## [DATA TO USE]
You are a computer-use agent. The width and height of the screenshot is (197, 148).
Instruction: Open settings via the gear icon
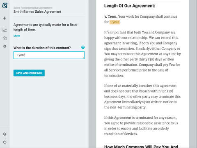pyautogui.click(x=5, y=46)
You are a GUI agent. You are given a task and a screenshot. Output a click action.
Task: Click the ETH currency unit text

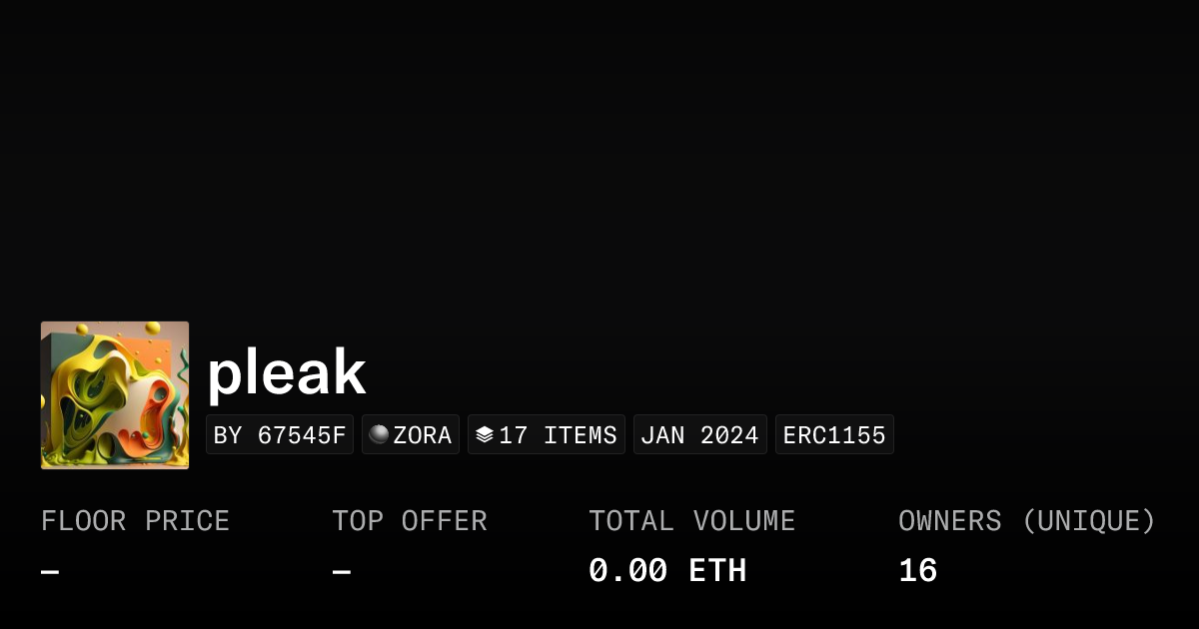[717, 571]
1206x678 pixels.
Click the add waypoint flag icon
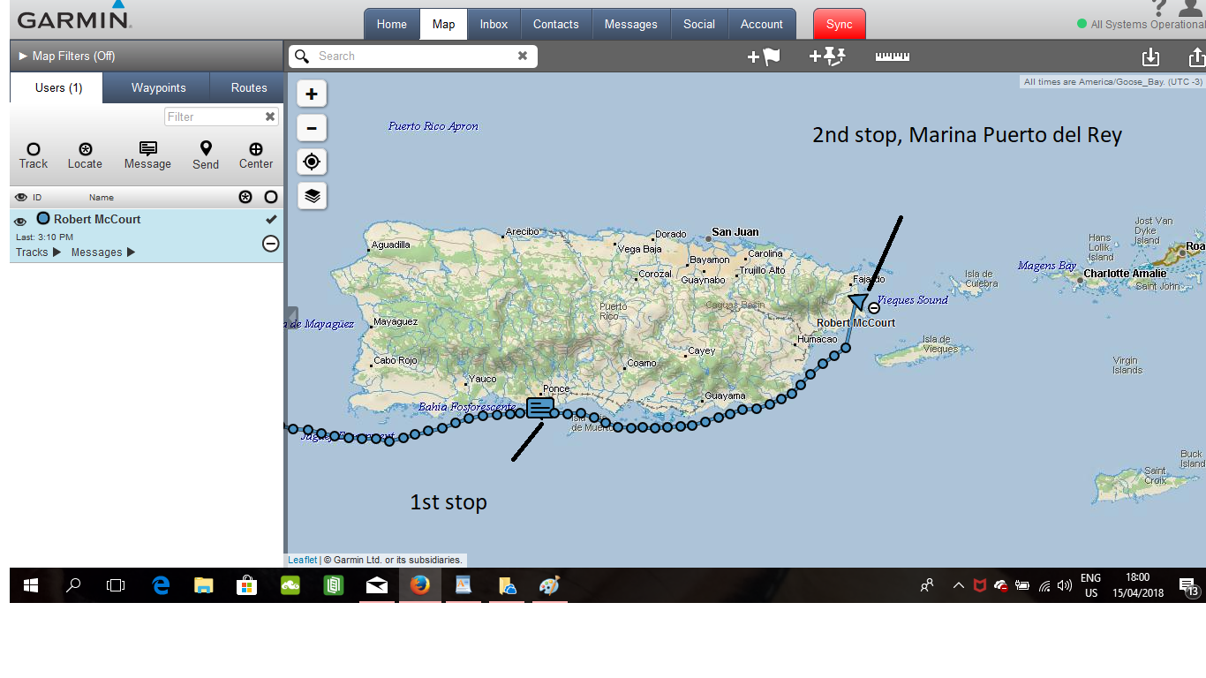tap(764, 57)
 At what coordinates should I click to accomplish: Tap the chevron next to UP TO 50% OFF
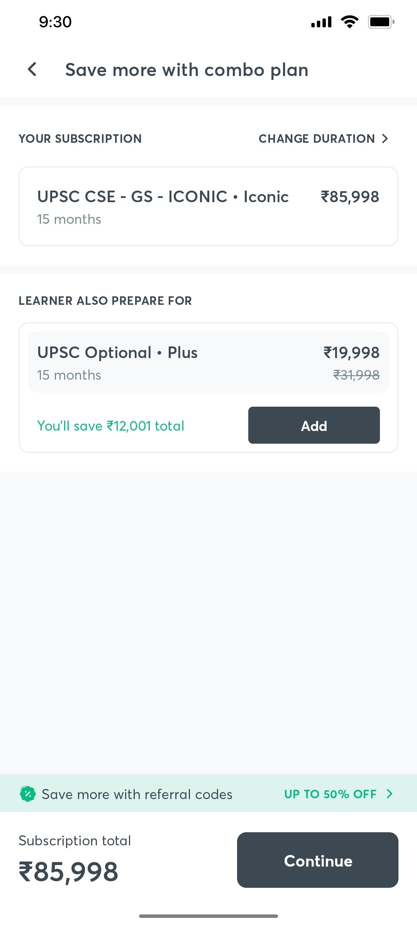click(390, 794)

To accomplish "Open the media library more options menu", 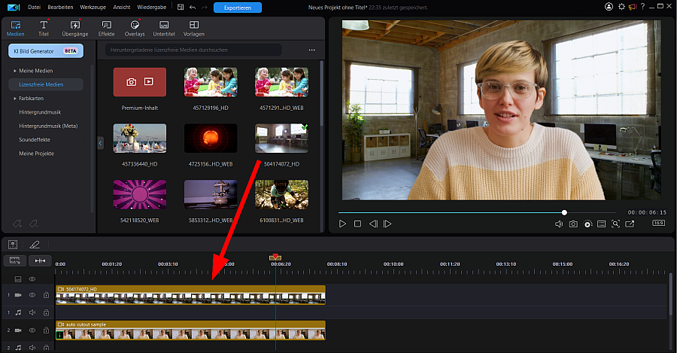I will (311, 50).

## [HOW TO COMPLETE THIS TASK]
Among the lines above, which hold the word "agent"? Report each one.

## [WRITTEN ANSWER]
You are a computer-use agent. The width and height of the screenshot is (197, 148).
You are a GUI agent. You are given a task and a screenshot. Output a click action.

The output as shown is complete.